Disclaimer This edited version has been archived due to the length of time since original publication. It should not be regarded as indicative of the ATO's current views. The law may have changed since original publication, and views in the edited version may also be affected by subsequent precedents and new approaches to the application of the law. You cannot rely on this record in your tax affairs. It is not binding and provides you with no protection (including from any underpaid tax, penalty or interest). In addition, this record is not an authority for the purposes of establishing a reasonably arguable position for you to apply to your own circumstances. For more information on the status of edited versions of private advice and reasons we publish them, see PS LA 2008/4. |
Edited version of private advice
Authorisation Number: 1051677354809
Date of advice: 14 May 2020
Ruling
Subject: Residency
Question
Were you a resident of Australia for income tax purposes while you were living and working overseas?
No. Having considered your circumstances as a whole and the residency tests, it is accepted that you were not a resident of Australia for income tax purposes for the period of the ruling and you are not, therefore, assessable on your foreign income. Further information on residency can be found by searching 'QC 33232' on ato.gov.au
This ruling applies for the following period:
X March 2018 to X July 2019
The scheme commences on:
March 2018
Relevant facts and circumstances
You were born in Australia.
You are professional sportsperson.
You hold Australian and a foreign country A passport because your parents were born in foreign country A and you obtained the foreign passport because it would potentially open doors in your line of work.
You believe you have permanent residency status in foreign country A due to your parents being born there and they registered your birth with the foreign country's government.
You are married and have a family.
Leading up to your relocation to foreign country B, your agent contacted the eventual employer (the Club) and asked if they were interested in you, they came to watch you play, they liked you, you had a meeting with their general manager and they signed you to a XX-year contract.
You departed Australia to take up the contract to play professionally in foreign country B with the Club. You returned to Australia in mid 20XX. This is the period of the ruling
You were newly married at the time and your spouse later resigned from their job in Australia and joined you in foreign country B, departing Australia.
You and your spouse entered foreign country B using visas supplied by your foreign employer. The visa entitled you to work and live in foreign country B. It lasted for X year as foreign country B only provides a fixed period and you had to renew it while there.

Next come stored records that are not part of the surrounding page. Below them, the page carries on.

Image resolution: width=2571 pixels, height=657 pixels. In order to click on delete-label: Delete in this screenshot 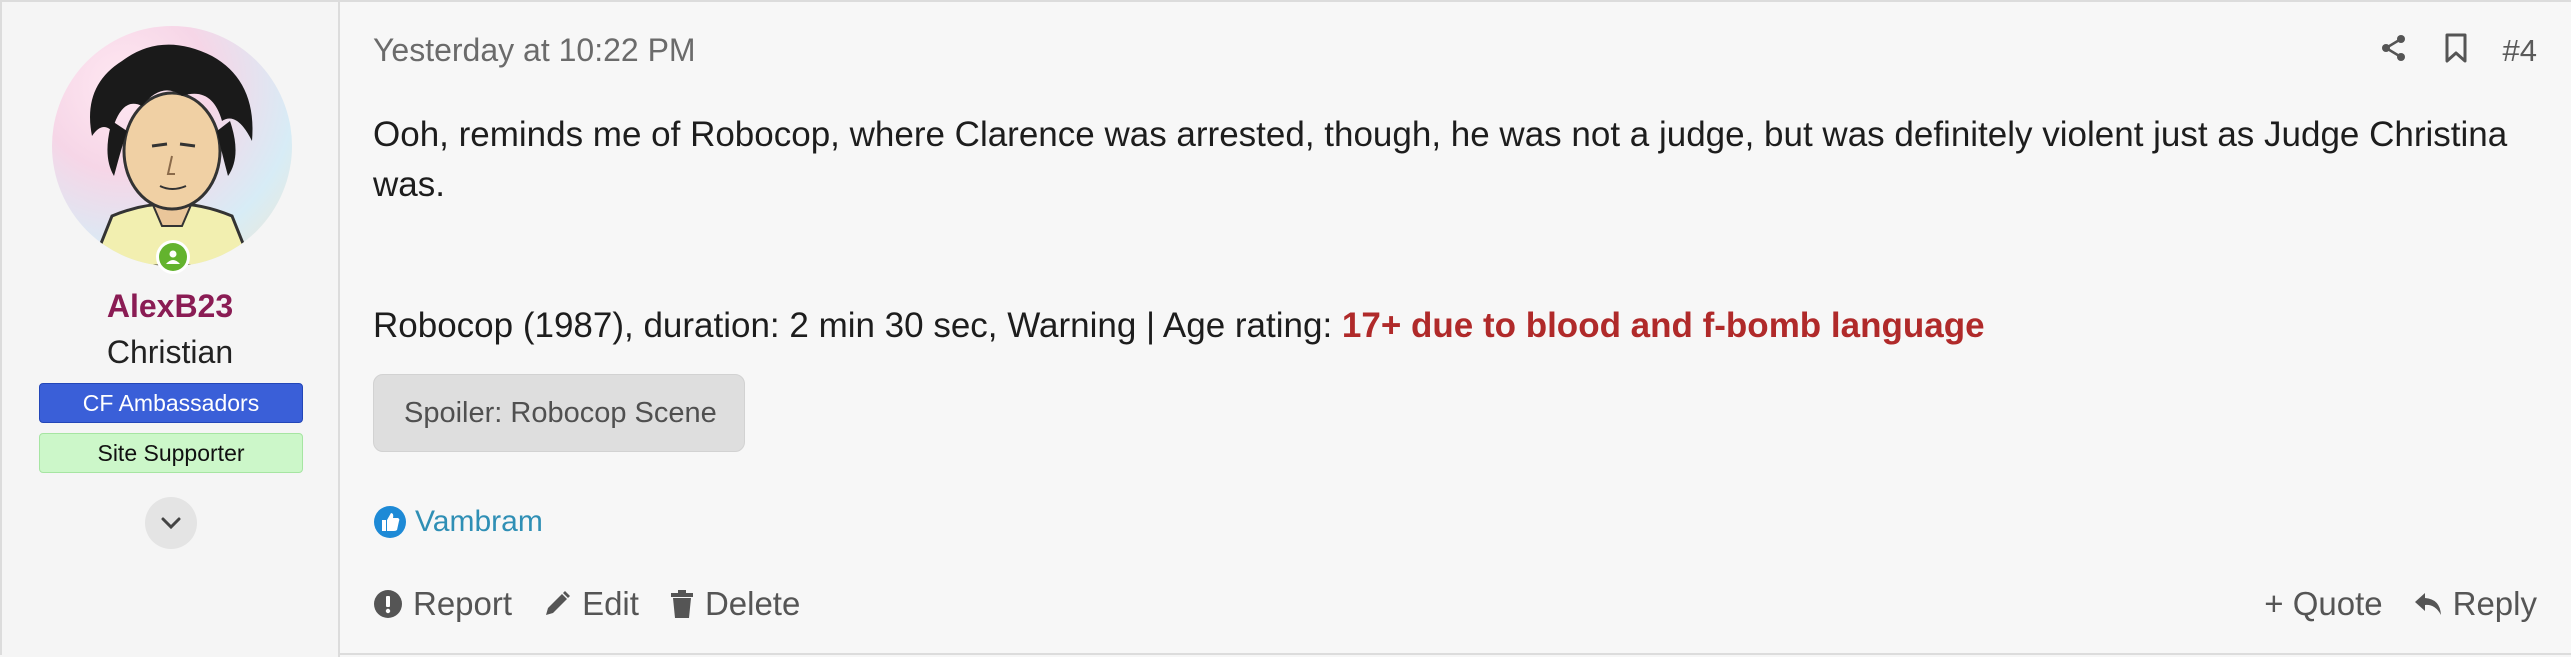, I will do `click(752, 604)`.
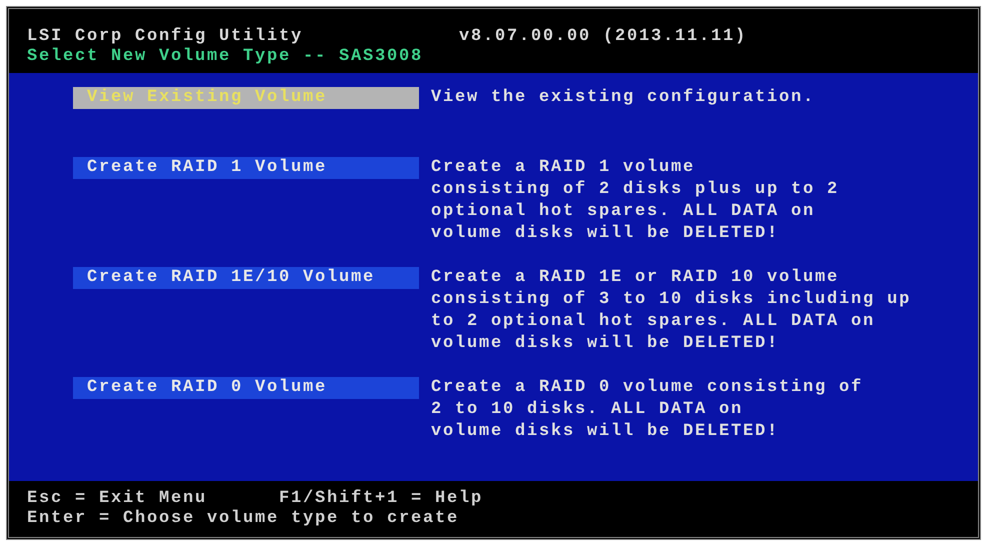  What do you see at coordinates (672, 311) in the screenshot?
I see `item-description: Create a RAID 1E or RAID 10 volume consisting of 3 to 10 disks including up to 2 optional hot spares. ALL DATA on volume disks will be DELETED!` at bounding box center [672, 311].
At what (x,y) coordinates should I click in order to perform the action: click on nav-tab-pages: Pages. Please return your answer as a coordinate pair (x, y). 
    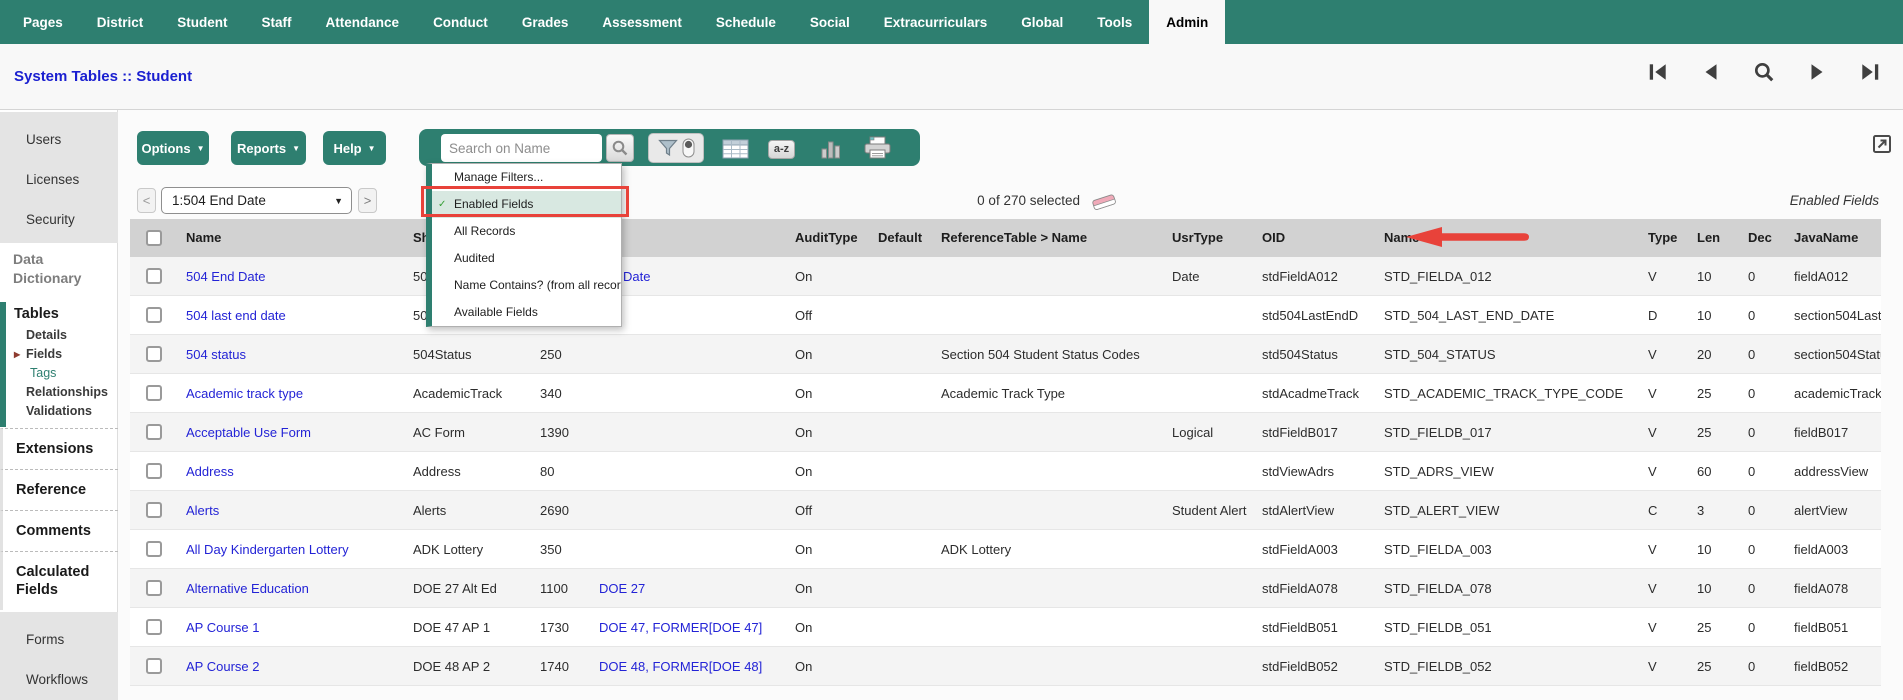
    Looking at the image, I should click on (43, 22).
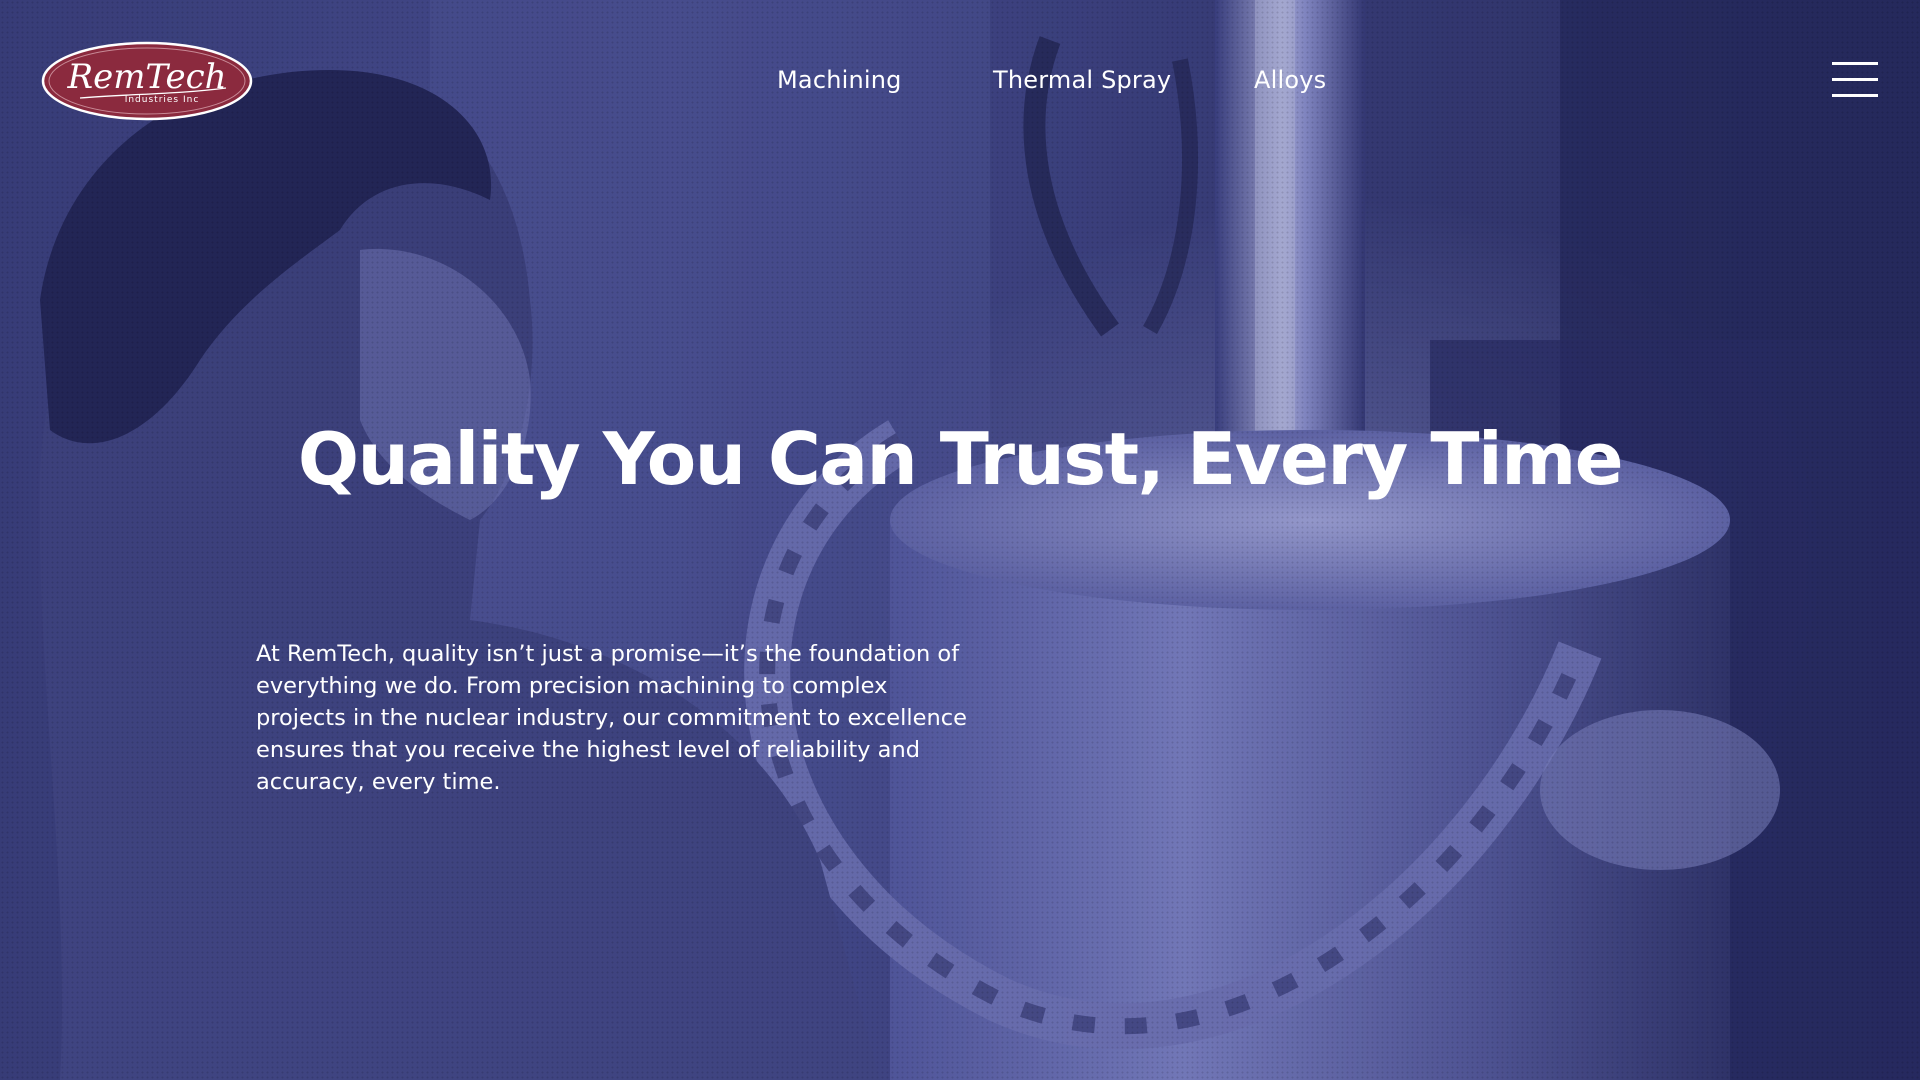  I want to click on hamburger-menu-icon, so click(1855, 80).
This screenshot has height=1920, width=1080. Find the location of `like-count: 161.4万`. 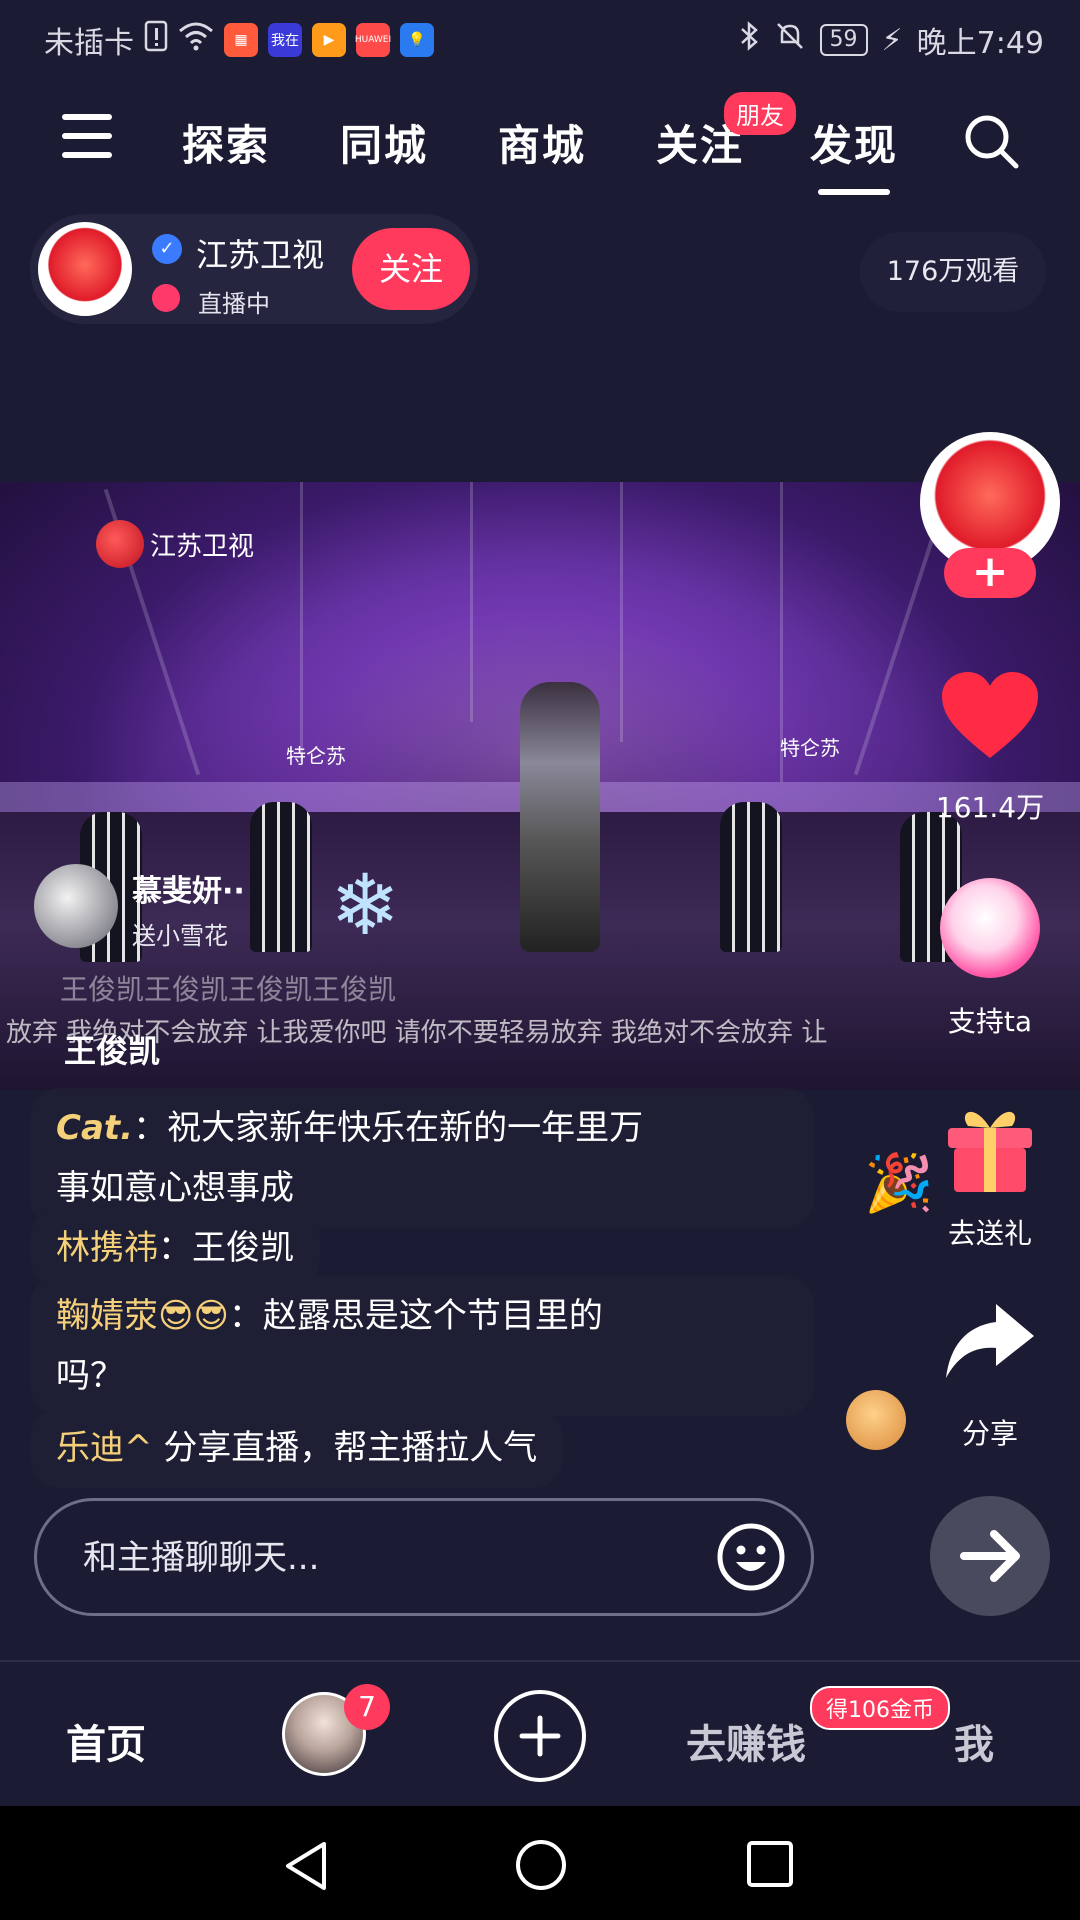

like-count: 161.4万 is located at coordinates (990, 808).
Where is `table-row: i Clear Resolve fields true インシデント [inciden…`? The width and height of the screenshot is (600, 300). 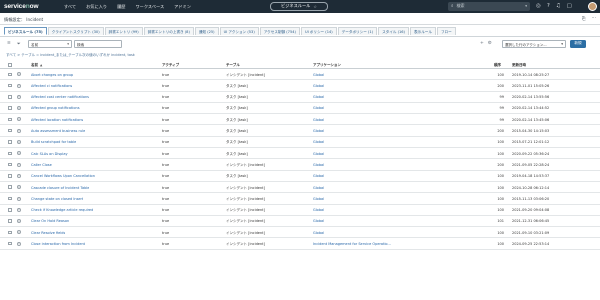 table-row: i Clear Resolve fields true インシデント [inciden… is located at coordinates (300, 233).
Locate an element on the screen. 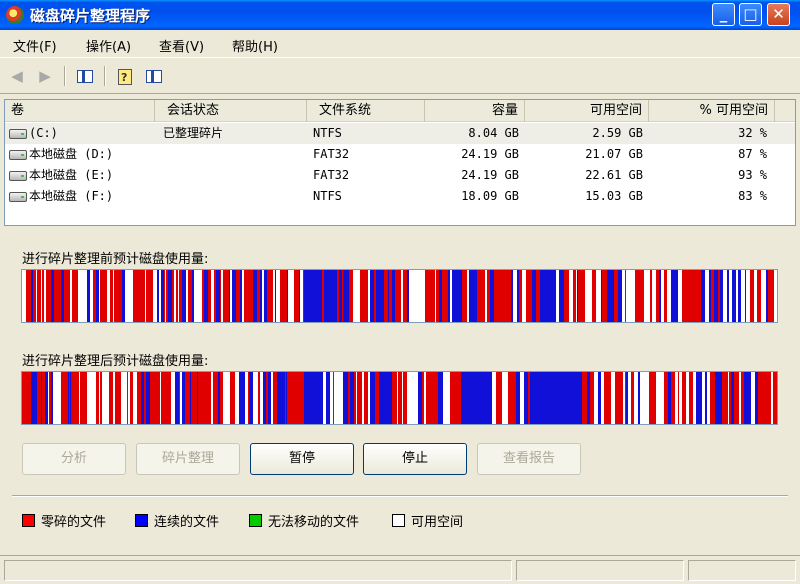 The image size is (800, 584). volume-row: 本地磁盘 (D:) FAT32 24.19 GB 21.07 GB 87 % is located at coordinates (400, 154).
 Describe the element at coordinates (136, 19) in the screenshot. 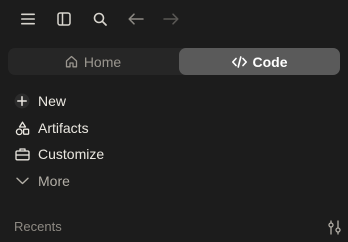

You have not sought advice from the tax authority in foreign country B as it was your understanding that your foreign employer would withhold the necessary tax from your pay. You believe would be classified by them as a non-permanent resident.
Prior to your relocation to foreign country B you were playing for an Australian club.
A professional sports person's playing career is relatively short as compared to a finance professional, for example. It is therefore in the player's best interests that their managing agent seeks out opportunities that can enable the player to maximise their professional career along with their playing remuneration.
Not all went to plan. Your spouse fell pregnant whilst overseas and you both made the decision to return to Australia as your family are located here. You came back to Australia and moved back in with your parents. Your baby was born.
When completing incoming and outgoing passenger cards you stated that you are an Australian citizen entering temporarily and your country of residence being foreign country B; though you are not completely sure.
You lodged a tax return through your accountant in Australia for the 20XX income year. On this tax return you stated that you were a resident for Australian tax purposes. However, there should have been a pro-rata for your residency stating that you left Australia and became a non-resident for tax purposes. This will be amended pending the results of this private ruling application.
During your time overseas you visited Australia on occasions for short visits:
During visits back to Australia you stayed with your parents.
You and your spouse are not members of a Commonwealth superannuation scheme
During your time overseas, you and spouses' important mail was sent to the foreign country B address. Regular mail was sent to your parent's residence.
Accommodation
You and your spouse were living with your parents in Australia prior to your departure.
The foreign country B employer leased an apartment for you to reside in during your stay in.
Assets
You and your spouse own a residential rental property in Australia. This property has never been occupied by you as your main residence and was leased during your overseas absence.
As you lived with your parents prior to leaving for foreign country B, the only household goods you owned were some furniture. Theses remained at your parents' home; as did your personal effects.
The Australian sourced income you received while you lived in foreign country B was from:
- your rental property;
- interest from your bank account;
- income from your previous Australian employer.
While in foreign country B, you have maintained Australian bank accounts but rarely used them. Your foreign salary was paid into a foreign currency bank account and playing bonuses were paid into a foreign country B account.
You did not make any investments while you were overseas.
You inadvertently neglected to advise the banks of your overseas posting as you were unaware you were required to do this.
You cancelled your Australian private health insurance policy.
You inadvertently neglected to advise various authorities such as Medicare. However, you did remove yourself from the Australian electoral role.
You twice obtained an international driving licence.
Social and sporting connections
While in foreign country B, you did not maintain any professional, social or sporting connections with Australia.
While in foreign country B, you established professional and sporting connections with the Club as a sports professional.
You maintained professional and occupational memberships in Australia with your union membership.
Employment
You had a X-year contract in foreign country B with the Club.
You did not have a job being held for you while you were in foreign country B.